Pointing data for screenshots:
-=-=-

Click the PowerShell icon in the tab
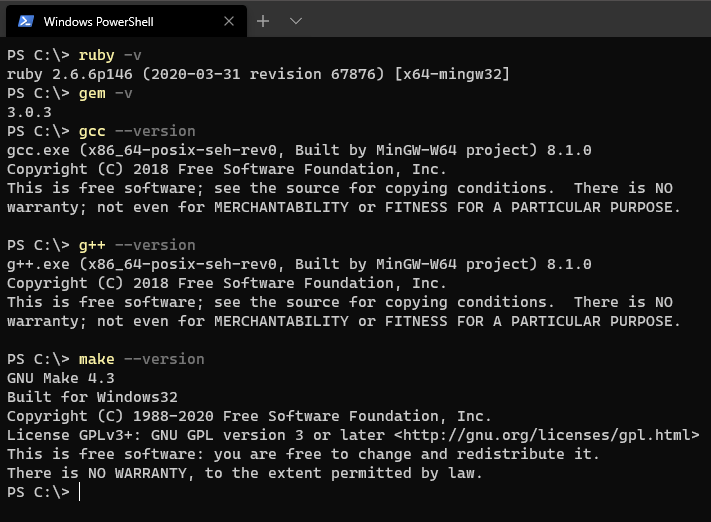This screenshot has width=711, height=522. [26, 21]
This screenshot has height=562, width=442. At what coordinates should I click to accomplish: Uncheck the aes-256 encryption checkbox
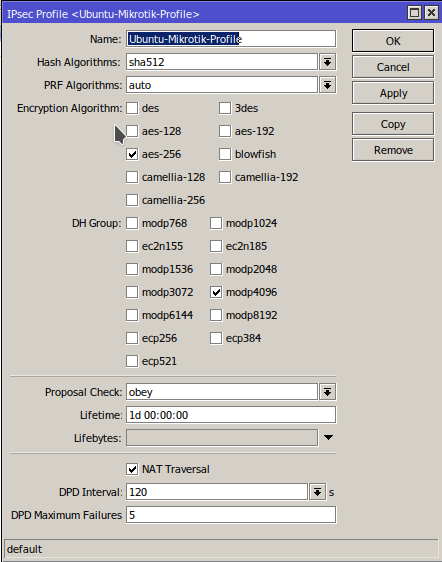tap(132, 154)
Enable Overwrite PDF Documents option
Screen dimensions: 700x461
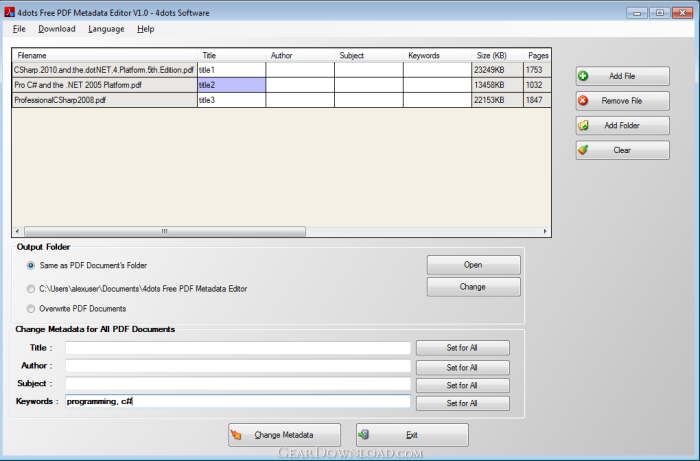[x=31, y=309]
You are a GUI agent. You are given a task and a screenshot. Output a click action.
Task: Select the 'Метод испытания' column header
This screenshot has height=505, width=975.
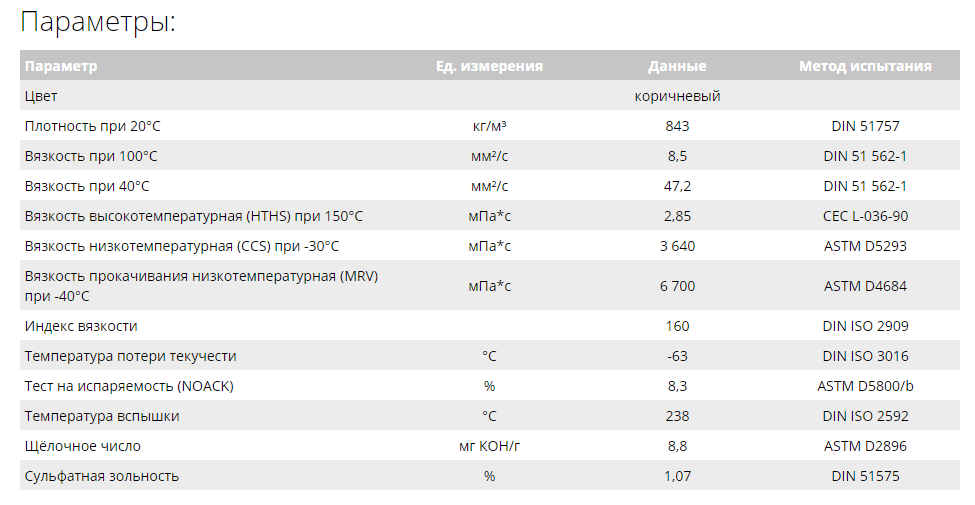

-=-=-

- Task details:
Render all of the material above as a JSON list of strings, with one string per line and blank lines skipped. Omit the pictures.

- Response to this task:
[
  "Click the PowerShell icon in the tab",
  "This screenshot has width=711, height=522. [26, 21]",
  "This screenshot has height=562, width=442. At what coordinates should I click to accomplish: Uncheck the aes-256 encryption checkbox",
  "tap(132, 154)",
  "Enable Overwrite PDF Documents option",
  "Screen dimensions: 700x461",
  "[x=31, y=309]",
  "You are a GUI agent. You are given a task and a screenshot. Output a click action.",
  "Task: Select the 'Метод испытания' column header",
  "This screenshot has height=505, width=975."
]